Одна из внезапных атак неприятеля на артиллерийскую батарею оказалась особенно грозной. Солдаты дрогнули и заметались, их командир полковник Назаров напрасно кричал и даже бил их шашкой, это только усиливало панику. Тогда Василий Васильевич сам бросился вперёд с ружьём наперевес:

– За мной, братцы!..

Рядом с ним было убито около сорока человек, все парусиновое пальто его было залито кровью: с того дня он ходил в атаки в одной рубашке и холщовых штанах. Поярковую[18] шляпу его сбило пулей, и Верещагин вынужден был надеть на голову чехол от офицерской фуражки, чтобы уберечься от беспощадного туркестанского солнца. Однажды пуля ударила в ложе винтовки, которое в этот момент он по счастью нёс поперёк груди, камнем разбило ногу, да так, что кровь с трудом остановили. Отчаянный штурм продолжался восемь дней и восемь ночей без единого перерыва; силы защитников были уже за пределом человеческих возможностей, и на военном совете решено было взорвать крепость в случае прорыва противника.
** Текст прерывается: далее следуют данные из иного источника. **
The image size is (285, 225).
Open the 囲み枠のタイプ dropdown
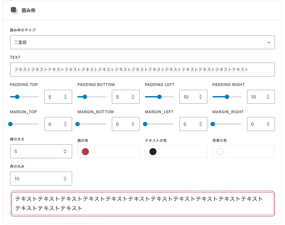(142, 42)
Против решительно выступил только Василий Васильевич:

– Взорвать всех – проще простого и как-то уж очень по-военному. Но в крепости Самарканда не только военные и не только русские. Здесь укрылись и армяне, и мирные киргизы, и евреи, и Бог весть, кто ещё, но все – с семьями. С жёнами, детьми, стариками. Вправе ли мы жизнью их распоряжаться? Думаю, что нет у нас такого права.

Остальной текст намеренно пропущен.